The structure of the Large Mansion is proving unable to cope with the heavy rainstorms that West London experienced in July.

One major downpour caused water to flow down the walls of the Victorian Kitchens and the Housekeeper’s Still Room and, worst of all, through the ceiling of the Brushing Room, the museum store where the Museum keeps the Victorian bicycles, (including two rare penny farthing bicycles); neon signs from the Great West Road factories; early perambulators and most of the collection of washing machines (Victorian to 1950s).

The Brushing Room has a flat roof and the gutters were blocked by leaves from the park. These were cleared and the Museum thought it was safe, but near the end of July there was another storm and water poured through the ceiling and through the electric lights. As there are few staff left in the Museum and as there were only three people in the building at the time, the Museum was closed, and everyone set to with mops and buckets. Half the collections in the Brushing Room had to be dragged into the Victorian Kitchens, the nearest dry place available. At the moment there is nowhere else for them to go, so the Victorian Kitchens will be closed to the public for the foreseeable future.

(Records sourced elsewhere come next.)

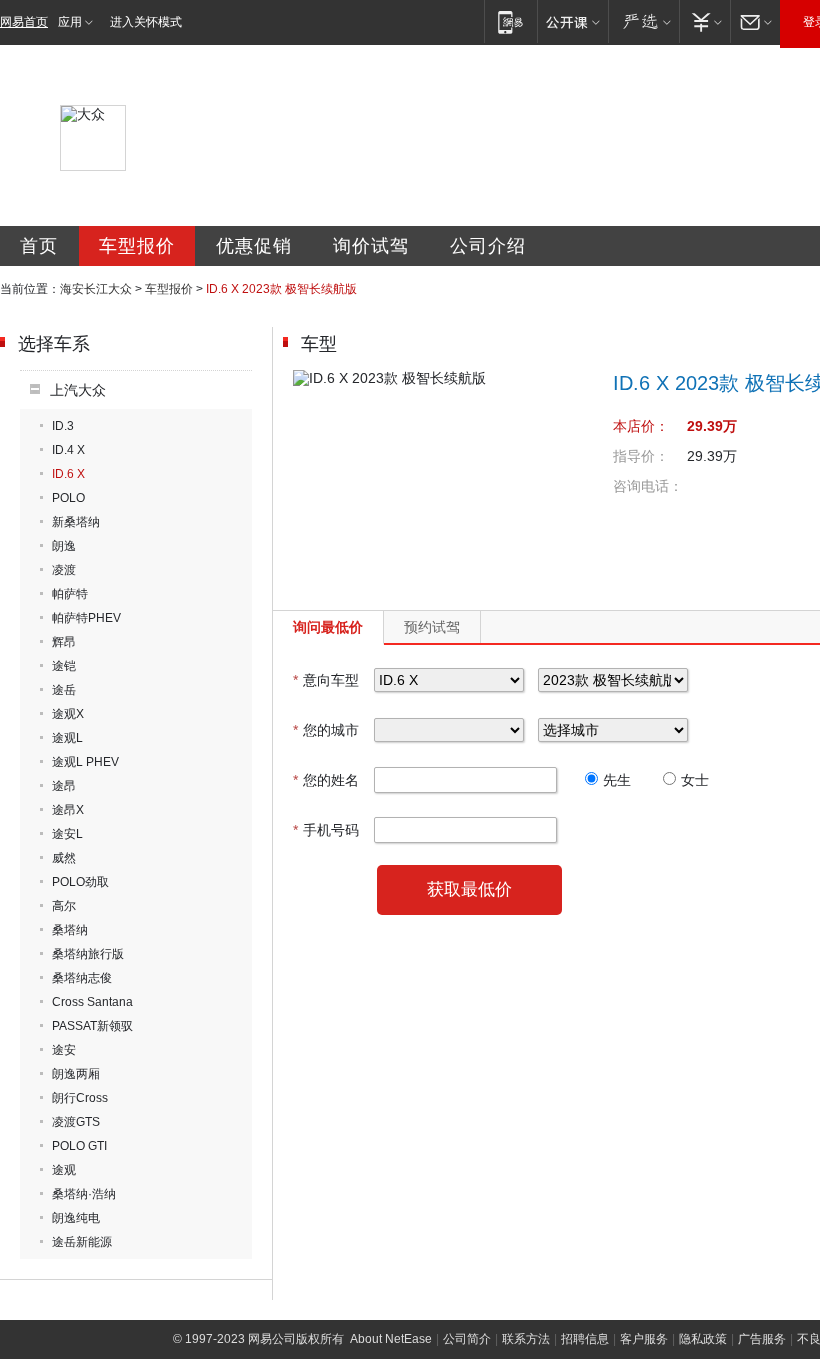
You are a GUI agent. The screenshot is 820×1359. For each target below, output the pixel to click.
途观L (67, 738)
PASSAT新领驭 (92, 1026)
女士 (695, 780)
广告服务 (762, 1339)
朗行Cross (80, 1098)
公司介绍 (488, 246)
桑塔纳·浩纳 (84, 1194)
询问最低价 (328, 627)
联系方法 (526, 1339)
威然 (64, 858)
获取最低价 (469, 889)
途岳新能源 (82, 1242)
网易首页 (24, 22)
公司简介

This is the third major flood in the museum stores in the last year, not counting the regular leaks they have in the archaeology stores in the cellars; the staff kitchens (once a Rothshild’s dressing room) and the cleaners’ room (once the room used by the Rothschild’s housekeeper).

Much of the collections are now covered in plastic sheeting, but some have been moved around to (supposedly) new dry stores and have got wet three times in the last year. The deterioration of the Large Mansion is having a disastrous effect on many of Ealing’s and Hounslow’s local history collections.

Lead stolen from Princess Amelia’s Bathhouse

We have just heard that the lead has been stolen again from the ridges of the Bathhouse. This is the third time in the last two years and it has been stolen despite being thickly covered in anti-climb paint.

The buildings have already suffered from lead being stolen off the Large Mansion twice and the Small Mansion three times.

The Stakeholders’ Meeting, 30th July

Some of the public who attended the Stakeholders’ Meeting on 30th July to discuss the Consultation document seemed to think that the size of the restoration project was excessive and that it was perfectly possible simply to restore one building at a time over the next twenty years. This would therefore not require the drastic step of raising funds by selling land. The reality is that both Mansions are in a terrible state. The piecemeal process has been going on for the last twenty years, and we are now living with the consequences.